REGINA — A women's organization is asking Regina's tourism agency for another rebrand after the city used slogans criticized for having sexual overtones.
A man and a dog walk the path around Wascana Lake, flanked by downtown Regina on Thursday Feb. 18, 2021. An agency responsible for tourism in Regina has apologized for using slogans that have been criticized for their sexual overtones. THE CANADIAN PRESS/Michael Bell

REGINA — A women's organization is asking Regina's tourism agency for another rebrand after the city used slogans criticized for having sexual overtones. 

Experience Regina, the agency responsible for tourism in Saskatchewan's capital, apologized on the weekend and removed the phrases online that seemed to make light of the city’s name rhyming with vagina.

The RaiseHER Community in Regina says the tourism agency needs to take further action.

“Saskatchewan has the highest rate of intimate partner violence in the country, and so to sort of lean on that as something that is perceived as funny is not OK,” the group's co-founder Talitha McCloskey said Monday.

“The objectification of vaginas is not OK.”

Last week, Experience Regina launched a rebrand and posted on its social media accounts: "We are the city that rhymes with fun." Its website also had "show us your Regina" written above a block of Instagram posts. 

Two days later, the organization apologized and removed the phrases. 

"I want to start by apologizing, on behalf of myself and our team, for the negative impact we created with elements of our recent brand launch," Tim Reid, the agency's CEO, said in a statement posted on social media.

"There was such positive feedback around Experience Regina; however, it was clear that we fell short of what is expected from our amazing community with some of the slogans that we used.”

Some in Regina have said the slogans were unnecessary and took the city backward in advancing women's rights. 

McCloskey said she was “disheartened and a little bit sick” by the agency using the phrases.

She said she has a young niece and questioned how women could explain to young girls how such slogans would be perceived as funny. 

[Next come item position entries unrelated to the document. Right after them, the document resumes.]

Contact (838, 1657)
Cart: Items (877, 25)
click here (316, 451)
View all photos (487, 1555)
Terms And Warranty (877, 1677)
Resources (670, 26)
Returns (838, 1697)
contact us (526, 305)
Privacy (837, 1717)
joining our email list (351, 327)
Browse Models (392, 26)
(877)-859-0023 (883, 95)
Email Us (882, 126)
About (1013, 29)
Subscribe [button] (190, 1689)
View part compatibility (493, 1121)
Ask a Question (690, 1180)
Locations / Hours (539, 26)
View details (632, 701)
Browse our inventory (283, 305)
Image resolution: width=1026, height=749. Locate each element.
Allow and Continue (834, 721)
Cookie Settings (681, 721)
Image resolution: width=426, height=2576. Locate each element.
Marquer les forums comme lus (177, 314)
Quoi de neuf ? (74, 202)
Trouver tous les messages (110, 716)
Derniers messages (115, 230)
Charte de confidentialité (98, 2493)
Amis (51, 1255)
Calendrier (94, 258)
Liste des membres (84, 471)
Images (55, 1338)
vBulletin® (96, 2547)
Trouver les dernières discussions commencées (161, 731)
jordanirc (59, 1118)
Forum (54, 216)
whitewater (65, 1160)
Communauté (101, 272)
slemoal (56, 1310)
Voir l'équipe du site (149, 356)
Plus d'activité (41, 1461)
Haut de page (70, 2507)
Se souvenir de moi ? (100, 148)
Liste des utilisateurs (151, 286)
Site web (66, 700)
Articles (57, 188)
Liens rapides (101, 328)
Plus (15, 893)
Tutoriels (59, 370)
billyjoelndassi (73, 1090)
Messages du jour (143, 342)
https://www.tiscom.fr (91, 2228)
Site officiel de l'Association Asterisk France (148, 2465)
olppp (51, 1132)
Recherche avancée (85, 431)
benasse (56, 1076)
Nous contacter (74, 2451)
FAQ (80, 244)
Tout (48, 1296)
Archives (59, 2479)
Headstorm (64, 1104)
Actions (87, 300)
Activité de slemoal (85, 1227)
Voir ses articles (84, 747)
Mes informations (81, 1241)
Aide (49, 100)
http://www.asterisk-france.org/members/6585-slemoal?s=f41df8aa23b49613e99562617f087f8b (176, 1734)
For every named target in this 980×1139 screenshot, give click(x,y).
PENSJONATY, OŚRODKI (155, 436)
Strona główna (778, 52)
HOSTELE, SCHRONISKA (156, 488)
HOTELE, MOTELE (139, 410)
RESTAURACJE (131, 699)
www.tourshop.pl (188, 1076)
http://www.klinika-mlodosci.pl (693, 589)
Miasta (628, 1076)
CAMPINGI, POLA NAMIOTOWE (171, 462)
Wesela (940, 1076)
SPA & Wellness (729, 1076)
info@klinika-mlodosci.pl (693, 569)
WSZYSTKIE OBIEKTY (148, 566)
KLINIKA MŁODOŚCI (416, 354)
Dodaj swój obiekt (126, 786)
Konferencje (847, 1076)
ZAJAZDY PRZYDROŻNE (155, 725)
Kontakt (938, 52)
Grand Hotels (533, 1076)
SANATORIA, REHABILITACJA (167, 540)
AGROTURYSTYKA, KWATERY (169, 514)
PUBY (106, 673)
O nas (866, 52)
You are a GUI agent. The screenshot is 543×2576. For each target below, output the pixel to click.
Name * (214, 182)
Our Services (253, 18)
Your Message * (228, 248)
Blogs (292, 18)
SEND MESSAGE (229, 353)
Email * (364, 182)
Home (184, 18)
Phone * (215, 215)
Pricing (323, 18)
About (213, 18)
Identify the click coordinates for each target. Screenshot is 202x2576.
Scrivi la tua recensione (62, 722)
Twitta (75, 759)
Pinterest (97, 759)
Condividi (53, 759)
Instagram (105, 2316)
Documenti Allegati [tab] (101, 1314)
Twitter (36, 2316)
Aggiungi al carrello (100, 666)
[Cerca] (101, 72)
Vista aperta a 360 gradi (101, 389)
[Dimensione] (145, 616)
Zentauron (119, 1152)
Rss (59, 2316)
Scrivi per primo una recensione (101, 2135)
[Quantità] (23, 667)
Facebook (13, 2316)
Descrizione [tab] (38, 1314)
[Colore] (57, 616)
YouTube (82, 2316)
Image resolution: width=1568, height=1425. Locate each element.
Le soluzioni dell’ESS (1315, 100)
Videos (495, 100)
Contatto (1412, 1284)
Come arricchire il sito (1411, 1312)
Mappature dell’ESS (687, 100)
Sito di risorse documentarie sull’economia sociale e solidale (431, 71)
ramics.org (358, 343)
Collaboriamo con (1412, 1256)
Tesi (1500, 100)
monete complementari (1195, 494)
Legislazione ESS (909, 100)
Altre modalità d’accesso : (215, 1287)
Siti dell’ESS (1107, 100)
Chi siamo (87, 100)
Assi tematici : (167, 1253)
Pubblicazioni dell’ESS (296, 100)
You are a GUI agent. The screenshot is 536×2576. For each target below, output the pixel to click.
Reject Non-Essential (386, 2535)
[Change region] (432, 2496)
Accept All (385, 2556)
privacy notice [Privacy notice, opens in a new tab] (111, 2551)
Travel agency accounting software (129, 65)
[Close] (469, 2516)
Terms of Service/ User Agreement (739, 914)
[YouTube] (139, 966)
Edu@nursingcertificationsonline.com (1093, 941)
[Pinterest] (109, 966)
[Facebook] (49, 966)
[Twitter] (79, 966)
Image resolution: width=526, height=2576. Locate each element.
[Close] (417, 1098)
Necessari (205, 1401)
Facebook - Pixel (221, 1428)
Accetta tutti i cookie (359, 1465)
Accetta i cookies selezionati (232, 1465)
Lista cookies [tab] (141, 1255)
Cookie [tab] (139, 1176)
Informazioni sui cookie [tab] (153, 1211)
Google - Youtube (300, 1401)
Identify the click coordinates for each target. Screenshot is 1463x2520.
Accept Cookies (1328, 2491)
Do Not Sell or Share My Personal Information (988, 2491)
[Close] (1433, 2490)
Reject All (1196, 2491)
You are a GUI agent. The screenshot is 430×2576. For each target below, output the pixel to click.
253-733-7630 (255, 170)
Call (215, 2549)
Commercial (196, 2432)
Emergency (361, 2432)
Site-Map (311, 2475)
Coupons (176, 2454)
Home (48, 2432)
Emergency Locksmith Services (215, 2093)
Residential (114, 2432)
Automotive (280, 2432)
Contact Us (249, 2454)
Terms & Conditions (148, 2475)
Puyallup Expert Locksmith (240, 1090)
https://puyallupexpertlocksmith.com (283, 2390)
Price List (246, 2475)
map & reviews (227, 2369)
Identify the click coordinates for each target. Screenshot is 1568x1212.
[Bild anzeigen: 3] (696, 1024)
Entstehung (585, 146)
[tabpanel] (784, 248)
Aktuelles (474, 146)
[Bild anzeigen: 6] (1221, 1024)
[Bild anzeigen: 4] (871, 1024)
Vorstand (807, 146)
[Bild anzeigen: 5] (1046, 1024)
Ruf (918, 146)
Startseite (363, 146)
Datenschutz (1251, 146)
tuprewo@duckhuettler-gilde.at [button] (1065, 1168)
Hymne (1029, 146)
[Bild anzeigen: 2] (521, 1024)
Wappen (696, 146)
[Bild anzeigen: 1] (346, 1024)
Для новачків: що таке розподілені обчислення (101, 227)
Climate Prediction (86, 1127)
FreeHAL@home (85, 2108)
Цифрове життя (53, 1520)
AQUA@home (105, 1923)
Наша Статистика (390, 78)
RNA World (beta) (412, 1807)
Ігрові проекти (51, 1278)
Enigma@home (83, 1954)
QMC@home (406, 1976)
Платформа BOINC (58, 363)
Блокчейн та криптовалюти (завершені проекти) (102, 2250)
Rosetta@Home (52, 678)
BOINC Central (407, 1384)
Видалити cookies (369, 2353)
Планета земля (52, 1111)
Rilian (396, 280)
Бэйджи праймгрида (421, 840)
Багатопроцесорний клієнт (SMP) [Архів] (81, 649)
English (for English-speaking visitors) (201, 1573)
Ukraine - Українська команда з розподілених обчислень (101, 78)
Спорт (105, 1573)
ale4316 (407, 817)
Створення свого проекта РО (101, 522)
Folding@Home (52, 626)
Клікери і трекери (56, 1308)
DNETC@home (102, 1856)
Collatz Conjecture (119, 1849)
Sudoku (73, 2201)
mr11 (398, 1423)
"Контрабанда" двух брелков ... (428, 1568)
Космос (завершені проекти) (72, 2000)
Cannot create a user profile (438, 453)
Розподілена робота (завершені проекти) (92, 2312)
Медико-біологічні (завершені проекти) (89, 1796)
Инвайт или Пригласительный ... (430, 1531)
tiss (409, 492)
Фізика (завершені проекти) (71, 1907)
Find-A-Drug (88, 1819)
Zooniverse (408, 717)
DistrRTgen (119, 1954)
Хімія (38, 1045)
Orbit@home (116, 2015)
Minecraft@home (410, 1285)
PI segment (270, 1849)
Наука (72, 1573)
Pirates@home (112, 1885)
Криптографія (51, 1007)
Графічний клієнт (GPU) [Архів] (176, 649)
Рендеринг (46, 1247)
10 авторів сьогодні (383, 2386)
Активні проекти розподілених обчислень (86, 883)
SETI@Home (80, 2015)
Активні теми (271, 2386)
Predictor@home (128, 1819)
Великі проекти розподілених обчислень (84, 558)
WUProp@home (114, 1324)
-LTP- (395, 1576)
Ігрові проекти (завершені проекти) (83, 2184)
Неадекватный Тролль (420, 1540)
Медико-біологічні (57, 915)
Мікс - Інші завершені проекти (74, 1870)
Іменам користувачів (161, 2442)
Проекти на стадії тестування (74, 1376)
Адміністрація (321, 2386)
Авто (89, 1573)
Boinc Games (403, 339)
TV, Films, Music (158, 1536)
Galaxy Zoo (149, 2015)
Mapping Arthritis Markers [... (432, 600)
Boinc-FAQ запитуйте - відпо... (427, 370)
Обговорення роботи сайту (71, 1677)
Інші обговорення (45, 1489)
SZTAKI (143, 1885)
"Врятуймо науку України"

“This new messaging is commodifying genitalia. And in our eyes, that is the biggest step back that we could possibly make in the kind of trenches that we've been fighting in,” McCloskey said. 

Opposition NDP status of women critic Jennifer Bowes wrote on Twitter that the tag lines were "misogynistic," "gross" and "juvenile." 

The "city that rhymes with fun" is an old joke, particularly by people who do not live in Regina, which often receives eye-rolls from locals.

It was printed on sweaters in partnership with a local clothing company for the recent tourism campaign, but Experience Regina has since stopped printing them and the garments are no longer available for purchase. 

The clothing company declined to comment, directing questions to Experience Regina. 

Mentions of Regina’s rhyming name by prominent comedians and in movies have drawn some laughs over the years. Late-night TV talk show host Jimmy Fallon had a good chuckle with it in 2018.

In the movie "Deadpool," superhero Wade Wilson, played by Canadian actor Ryan Reynolds, also uses the joke saying he’s from the city.

Experience Regina, the organization formerly known as Tourism Regina, did not immediately respond to a request for further comment. 

In his statement, Reid thanked those who raised concerns for holding the agency accountable. 

“Regardless of our intent, the impact is valid, and for that, we apologize,” he stated.

McCloskey said Experience Regina should strike a focus group of people with diverse backgrounds to pick new slogans and tag lines for the rebrand. Any changes should consider diversity and equality, she said.

“They can own that Experience Regina name but in a more positive way,” McCloskey said.

“I know that there's hopefully a lesson learned and that people will just take accountability for their actions.”